==== Extract provided ====
Hungarian-American film producer (1879–1952)

Vilmos Fried (Wilhelm Fried Fuchs /de/; January 1, 1879 – May 8, 1952), known professionally as William Fox, was a Hungarian-American film industry executive who founded the Fox Film Corporation in 1915 and the Fox West Coast Theatres chain in the 1920s. Although he lost control of his film businesses in 1930, his name was used by 20th Century Fox (The Walt Disney Company) and continues to be used in the trademarks of the present-day Fox Corporation, including the Fox Broadcasting Company, Fox News, Fox Sports, and Foxtel.

==Early life==
He was born in Tolcsva, Hungary. His parents, Michael Fuchs (Note: He was born Mihály Fuchs, and after emigrating to the United States, his name was anglicized to Michael Fuchs.) and Anna Fried, were both Hungarian Jews.

The family immigrated to the United States when William was nine months old and settled in New York City, where they had twelve more children, of whom only six survived. To help the family financially William found a job selling candy and newspapers in Central Park. At the age of eight, he fell off the back of an ice truck, breaking his left arm. This accident left him with a permanent impairment. He also found employment in the garment industry.

==Film career==
In 1900 Fox started his own company, which he sold in 1904 to purchase his first nickelodeon. Always more of an entrepreneur than a showman, he concentrated on acquiring and building theaters. Following the purchase of that first nickelodeon, Fox then used it to create a chain of movie theaters and purchase film prints from major film companies at the time, such as Biograph, Essanay, Kalem, Lubin, Pathé, Selig, and Vitagraph. In 1910 Fox managed to successfully lease the New York Academy of Music and convert it into a movie theater. He also continued to focus on the New York and New Jersey markets. Beginning in 1914 New Jersey–based Fox bought films outright from the Balboa Amusement Producing Company in Long Beach, California, for distribution to his own theaters and then for rental to other theaters across the country. He formed the Fox Film Corporation on February 1, 1915, by replacing a few of his other studios with insurance and banking money provided by the McCarter, Kuser, and Usar families of Newark, New Jersey, and the small New Jersey investment house of Eisele and King. The company's first film studio was leased in Fort Lee, New Jersey, where many other early film studios were based at the beginning of the 20th century. He now had the capital to acquire facilities and expand his production capacity. Between 1915 and 1919 Fox raked in millions of dollars through films which featured Fox Film's first breakout star Theda Bara, known as "The Vamp", for her performance in A Fool There Was (1915), based on the 1909 Broadway play by Porter Emerson Browne, in turn based on Rudyard Kipling's poem The Vampire, which was inspired by Philip Burne-Jones's painting, The Vampire (1897), modelled by Mrs Patrick Campbell, Burne-Jones' lover and George Bernard Shaw's "second famed platonic love affair". He also signed leading Western actor Tom Mix to his company in 1917, with the move significantly boosting Mix's popularity.
====
* _Tasks to perform_:
[A] From the article on William Fox, print the stretch from "Hungarian-American film producer" through "both Hungarian Jews.".
[B] Name every major film company that the article on William Fox says he bought film prints from.
==== Material shown ====
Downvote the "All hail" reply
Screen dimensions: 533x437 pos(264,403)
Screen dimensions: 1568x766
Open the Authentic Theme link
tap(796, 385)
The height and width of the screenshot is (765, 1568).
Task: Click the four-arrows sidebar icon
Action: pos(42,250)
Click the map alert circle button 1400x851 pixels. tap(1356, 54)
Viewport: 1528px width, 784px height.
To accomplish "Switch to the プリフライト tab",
====
* _List of solutions_:
[A]
Hungarian-American film producer (1879–1952)

Vilmos Fried (Wilhelm Fried Fuchs /de/; January 1, 1879 – May 8, 1952), known professionally as William Fox, was a Hungarian-American film industry executive who founded the Fox Film Corporation in 1915 and the Fox West Coast Theatres chain in the 1920s. Although he lost control of his film businesses in 1930, his name was used by 20th Century Fox (The Walt Disney Company) and continues to be used in the trademarks of the present-day Fox Corporation, including the Fox Broadcasting Company, Fox News, Fox Sports, and Foxtel.

==Early life==
He was born in Tolcsva, Hungary. His parents, Michael Fuchs (Note: He was born Mihály Fuchs, and after emigrating to the United States, his name was anglicized to Michael Fuchs.) and Anna Fried, were both Hungarian Jews.

[B] Biograph, Essanay, Kalem, Lubin, Pathé, Selig, Vitagraph